日童忍不住道:“公子,您也真是的,一开始就把话说明了岂不是直接了当,绕了这么大的圈子……”
马成道:“不!小朋友,少主的用意至深,这种胸怀,是无法言喻的,只有本身有这种感受的人,说出来才能见到真心。好了,我们往第二关去吧,别让宇文雷等急了,又另生枝节,跟这个家伙交涉办事,最好是立刻了断,他随时都可能变卦,另出新花样。”
于是一行人再度向前行去,刘恭正仍是被架着,小红与小绿跟在后面,却换成了马成在前领路了。
他走得很小心,不时还告诉大家,要注意哪些地方不能触及,哪些地方应加避免。
南宫俊颇为心惊地道:“我们进入第一关的时候,布置形式都跟这儿相同,怎么没有设伏呢?”
马成道:“少主可是不相信这里有机关?”
“那倒不是,我相信先生的指点绝不会错,只是不明白何以在第一关前不设机关?”
“这正是我们这位刘大总管的精心设计,第一关前,大家都会提高警觉,小心翼翼,结果却什么都没有,于是来人通过了第一关,戒备之心松弛了下来,正好就着了道儿。”
“刘老先生的心思果然过人一等,居然能设下这些虚实莫测的布置变化!”
刘恭正冷着脸道:“这次是你们运气好,遇上了这个毒蜂子临时叛帮,给你们指点了一条明路,否则单凭这些布置,就能叫你们焦头烂额。”

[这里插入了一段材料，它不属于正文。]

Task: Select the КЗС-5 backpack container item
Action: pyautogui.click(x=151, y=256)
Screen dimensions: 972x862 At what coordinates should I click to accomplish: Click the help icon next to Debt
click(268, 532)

南宫俊不加答辩,日童却忍不住道:“老爷子,我家公子天资奇才,早已看出你这所庄院内的五行生克变化,处处凶险,一点都不会疏忽,如果这些机关布置发动了,伤不到我们一根汗毛的,倒是你自己第一个遭殃,因为你要在前面带路!”
刘恭正冷笑道:“老夫是带路的人,还会伤害到自己吗?这些机关的触动消息,随处皆是,只有径尺之地是安全的,老夫自己踏上了那块地方,自然不会受到波及。”
日童笑道:“老爷子你也许已经忘了,通过第一关时,是我们架着你走的,哪一块地方是安全的,也由不得你自己去选,倒霉的是谁呢?”
刘恭正这才不开口了。
马成笑道:“看来是我多虑了,这老儿怕死得很,如果要他首当其冲,他一定会把所有的机关消息都先行封死,因此还是这位小朋友厉害,我费了两天工夫,才记住了这些出入门户的路,他只略费一点手脚,照样也能通行无阻了。”

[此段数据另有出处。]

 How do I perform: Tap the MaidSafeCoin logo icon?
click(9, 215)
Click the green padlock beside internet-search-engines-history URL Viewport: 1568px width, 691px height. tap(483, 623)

南宫俊笑道:“任何机关、阵图、布置,都是死的,而人却是活的,用死的机关去困活的人,本就是最笨的事,所以像这种阵图之学,我虽经涉猎,却不愿在上面多费心思!”
刘恭正忍不住道:“南宫俊,你别看不起老夫这些建设,老夫先前是不知道你会来得这么快,又被你乱闯了进来,制住了老夫,才弄得无所施展,否则的话,你连大门都进不来。”

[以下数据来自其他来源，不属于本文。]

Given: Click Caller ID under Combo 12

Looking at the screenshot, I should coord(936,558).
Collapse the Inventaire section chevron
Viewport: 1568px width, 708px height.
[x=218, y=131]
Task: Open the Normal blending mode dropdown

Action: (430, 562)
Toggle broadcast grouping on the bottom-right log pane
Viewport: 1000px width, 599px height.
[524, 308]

南宫俊笑道:“我根本就不进来,要是我看到情形不对,就把你们轰出去。”
“笑话!老夫的机关消息,若是全部发动的话,别说你们这几个人,要多十倍,也别想进得来。”
“我说过了,我不进来,把你们全轰出去!”
“轰出去!怎么个轰法,我们闭门坚守……”
“我只要放上一把火,还怕你们不一个个的出来。”
话才说完,忽然嘎嘎连声,夹着一团团的火光从远处飞了过来。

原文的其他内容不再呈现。